North Korea, Alliances, Asia, Europe and Eurasia, Russia

October 25, 2024

Russia-DPRK Relations: Strategic partnership or opportunistic alliance?

By Daniel DePetris

Europe’s deadliest armed conflict in nearly 80 years has put Russia-DPRK relations into overdrive, with Russia’s need for outside assistance fueling the development of deep military cooperation. Russian President Vladimir Putin and Democratic People’s Republic of Korea (DPRK or North Korea) leader Kim Jong Un have established a personal rapport with each other, one driven in large measure by a shared animosity of US foreign policy and what both perceive—rightly or wrongly—to be an overbearing United States desperately seeking to maintain hegemony in Europe and East Asia.

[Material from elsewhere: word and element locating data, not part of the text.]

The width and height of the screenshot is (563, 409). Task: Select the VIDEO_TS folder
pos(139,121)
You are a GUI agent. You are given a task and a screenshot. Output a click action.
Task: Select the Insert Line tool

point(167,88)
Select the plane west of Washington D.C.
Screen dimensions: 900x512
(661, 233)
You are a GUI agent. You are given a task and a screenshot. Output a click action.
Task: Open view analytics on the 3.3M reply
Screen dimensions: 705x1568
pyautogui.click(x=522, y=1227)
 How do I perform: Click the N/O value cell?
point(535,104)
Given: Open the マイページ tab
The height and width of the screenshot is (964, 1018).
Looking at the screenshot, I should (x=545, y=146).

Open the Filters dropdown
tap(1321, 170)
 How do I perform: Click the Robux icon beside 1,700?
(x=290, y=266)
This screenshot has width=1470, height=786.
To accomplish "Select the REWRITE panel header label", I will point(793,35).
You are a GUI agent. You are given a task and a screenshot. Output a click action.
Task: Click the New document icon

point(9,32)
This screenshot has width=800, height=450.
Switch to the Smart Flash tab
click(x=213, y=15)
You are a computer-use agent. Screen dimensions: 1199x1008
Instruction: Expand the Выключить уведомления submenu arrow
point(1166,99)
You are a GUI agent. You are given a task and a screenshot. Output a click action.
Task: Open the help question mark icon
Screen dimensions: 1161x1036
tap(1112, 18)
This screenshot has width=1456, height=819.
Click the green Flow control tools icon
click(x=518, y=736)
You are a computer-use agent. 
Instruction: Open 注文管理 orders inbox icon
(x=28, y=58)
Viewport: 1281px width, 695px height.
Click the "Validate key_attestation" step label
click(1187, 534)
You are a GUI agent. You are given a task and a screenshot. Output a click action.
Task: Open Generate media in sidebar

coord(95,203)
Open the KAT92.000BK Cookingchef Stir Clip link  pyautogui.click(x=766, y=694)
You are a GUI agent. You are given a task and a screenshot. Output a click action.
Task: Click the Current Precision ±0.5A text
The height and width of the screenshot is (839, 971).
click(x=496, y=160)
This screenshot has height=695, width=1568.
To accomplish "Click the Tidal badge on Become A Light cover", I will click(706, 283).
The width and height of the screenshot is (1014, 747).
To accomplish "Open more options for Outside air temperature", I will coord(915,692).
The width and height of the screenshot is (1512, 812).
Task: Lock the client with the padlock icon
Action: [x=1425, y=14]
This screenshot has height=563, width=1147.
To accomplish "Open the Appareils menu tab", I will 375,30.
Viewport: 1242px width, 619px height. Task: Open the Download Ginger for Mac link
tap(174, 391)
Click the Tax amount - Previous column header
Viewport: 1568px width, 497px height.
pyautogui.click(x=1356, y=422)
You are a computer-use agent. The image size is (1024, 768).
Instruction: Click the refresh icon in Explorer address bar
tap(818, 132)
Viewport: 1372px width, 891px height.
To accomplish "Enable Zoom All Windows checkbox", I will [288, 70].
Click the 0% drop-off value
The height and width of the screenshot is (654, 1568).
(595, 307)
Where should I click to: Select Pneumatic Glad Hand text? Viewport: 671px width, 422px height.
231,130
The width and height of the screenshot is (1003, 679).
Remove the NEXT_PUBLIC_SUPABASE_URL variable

Two questions naturally arise. First, how deep does the Russia-DPRK relationship go? And second, can it now be categorized as an alliance in the same vein as what the United States shares with South Korea and Japan? The answers are not mutually exclusive; just because Moscow and Pyongyang are collaborating more seamlessly than they have in the past does not necessarily mean either one expects a full-scale alliance to be established as a result or that they are even interested in such an arrangement. What the two countries boast at the present moment is, if anything, a marriage of convenience fueled by self-interest, a desire to counter Washington’s strengthening of its own alliance system, and a firmly-held belief in Moscow and Pyongyang that the United States is trying to link the North Atlantic Treaty Organization (NATO) in Europe with its bilateral alliances in East Asia. The war in Ukraine, where Japan—which signed a 10-year security agreement with Kyiv in June with an accompanying $4.5 billion in non-military aid—and South Korea (to a more limited extent) are members of the U.S.-organized sanctions regime against Russia, only reaffirms this belief in the minds of Russian and North Korean officials.